Riceviamo e volentieri pubblichiamo la posizione della contessa Irene Bisiachi ved. Valperga di Masino e Caluso sulla situazione del Sacro Monte di Belmonte e, in particolare, del Santuario dopo le polemiche in Regione tra maggioranza e opposizione.

«La contessa Irene Bisiachi ved. Valperga di Masino e Caluso apprende con estremo disappunto i contenuti dell’intervento politico di esponenti del gruppo consigliare PD, relativi al Santuario di Belmonte, così come apparsi recentemente sugli organi di stampa. Nello specifico, si è asserito che la precedente Giunta avrebbe concluso positivamente la trattativa concernente l’acquisizione del complesso monumentale di Belmonte, attualmente di proprietà della contessa, e che il procedimento si sarebbe interrotto per colpe imputabili all’attuale amministrazione.

In verità, con comunicazione del 30 ottobre 2018 indirizzata alla Dott.ssa Antonella Parigi, già assessore alla Cultura della Regione Piemonte, nonché alla Vicepresidenza Regionale del Piemonte, al Consiglio Regionale del Piemonte, ai Consigli Comunali di Valperga e Cuorgné, all’Arcidiocesi di Torino e alla Provincia dei Frati Minori di S. Tomaso, la Contessa denunciava che, dopo più di un anno di trattative serie finalizzate alla cessione del Santuario, la stessa Assessore Parigi, con precedente lettera del 17 ottobre 2018, senza dare alcun riscontro alla proposta di vendita formulata dalla proprietà, riferiva esclusivamente la disponibilità della Regione a una non meglio precisata ‘intesa’ preordinata esclusivamente alla semplice manutenzione e gestione del sito, interventi considerati dall’Assessore sufficienti per superare le gravissime criticità di pubblico dominio.

Nella suddetta lettera, l’Assessore Parigi non faceva riferimento alcuno alla volontà della Regione di acquisire la proprietà del sito, nonostante la proposta di vendita fosse stata formalizzata dalla contessa sin dal 2017. Per ragioni di chiarezza è opportuno rimarcare che dall’ottobre 2018 in poi non seguiva alcuna comunicazione formale o informale circa la volontà della Regione Piemonte di acquistare il sito, né di proseguire nella compravendita, nonostante plurimi solleciti.

La contessa si diceva pertanto amareggiata per l’abbandono improvviso e immotivato delle trattative da parte della Regione Piemonte, che peraltro si mostrava unicamente interessata a creare nuovi vincoli convenzionali sul sito con il conseguente immobilismo, principale causa del declino del complesso monumentale. Per tali motivi, la proprietà comunicava formalmente che, visto il totale disinteresse della Regione Piemonte alla concreta definizione dell’acquisto, si sarebbe rivolta a soggetti privati interessati a valorizzare e preservare il complesso di Belmonte, tuttora in stato di degrado e abbandono da parte delle istituzioni.

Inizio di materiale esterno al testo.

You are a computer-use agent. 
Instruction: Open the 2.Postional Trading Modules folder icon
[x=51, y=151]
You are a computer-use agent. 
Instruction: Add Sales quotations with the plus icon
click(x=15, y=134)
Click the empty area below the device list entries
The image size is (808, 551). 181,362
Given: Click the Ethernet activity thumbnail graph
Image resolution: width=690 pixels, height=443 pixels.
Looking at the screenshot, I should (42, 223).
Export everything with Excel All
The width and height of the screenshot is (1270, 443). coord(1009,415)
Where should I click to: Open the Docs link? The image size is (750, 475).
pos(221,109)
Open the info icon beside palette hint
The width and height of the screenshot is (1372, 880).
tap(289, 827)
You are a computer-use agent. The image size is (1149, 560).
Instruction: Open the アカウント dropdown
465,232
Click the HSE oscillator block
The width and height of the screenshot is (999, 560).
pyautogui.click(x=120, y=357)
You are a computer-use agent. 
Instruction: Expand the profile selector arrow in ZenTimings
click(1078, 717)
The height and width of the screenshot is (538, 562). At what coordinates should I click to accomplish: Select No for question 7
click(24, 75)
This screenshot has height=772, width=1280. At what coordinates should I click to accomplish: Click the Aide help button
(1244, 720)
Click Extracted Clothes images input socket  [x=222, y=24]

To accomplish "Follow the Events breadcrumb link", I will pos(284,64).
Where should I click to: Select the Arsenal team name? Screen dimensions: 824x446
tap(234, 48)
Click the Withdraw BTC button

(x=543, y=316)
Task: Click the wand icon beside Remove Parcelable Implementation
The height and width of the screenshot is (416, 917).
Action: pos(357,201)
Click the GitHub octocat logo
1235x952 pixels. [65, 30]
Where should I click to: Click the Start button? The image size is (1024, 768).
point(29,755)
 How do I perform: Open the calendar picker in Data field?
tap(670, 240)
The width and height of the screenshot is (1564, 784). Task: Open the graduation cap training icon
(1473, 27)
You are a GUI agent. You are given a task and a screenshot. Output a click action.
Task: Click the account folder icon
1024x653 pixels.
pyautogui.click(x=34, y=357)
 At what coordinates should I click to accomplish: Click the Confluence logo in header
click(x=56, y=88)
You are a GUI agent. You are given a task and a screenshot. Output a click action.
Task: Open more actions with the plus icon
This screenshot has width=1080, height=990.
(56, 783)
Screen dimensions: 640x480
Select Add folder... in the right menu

Ad oggi, sono state avviate serie trattative volte a definire i termini di una possibile cessione del bene a privati, che possa finalmente porre fine alla questione e riconsegnare il Santuario alla comunità mediante un’effettiva preservazione, riqualificazione e valorizzazione del complesso. Spiace purtroppo constatare come l’attuale dibattito politico sia ben lontano dalla verità e sia unicamente strumentale a sterili polemiche, continuando a dimostrare il totale disinteresse ai reali interessi delle comunità. Ne è prova il fatto che si lamenta la mancata denuncia di cessione del bene, quando in realtà il Santuario non è stato ancora venduto.

La contessa Irene Bisiachi Ved. Valperga si dice comunque estranea a qualunque dibattito politico, ribadendo unicamente il proprio interesse a una maggiore serietà da parte delle istituzioni, avendo solo la pretesa di trattare con interlocutori seri».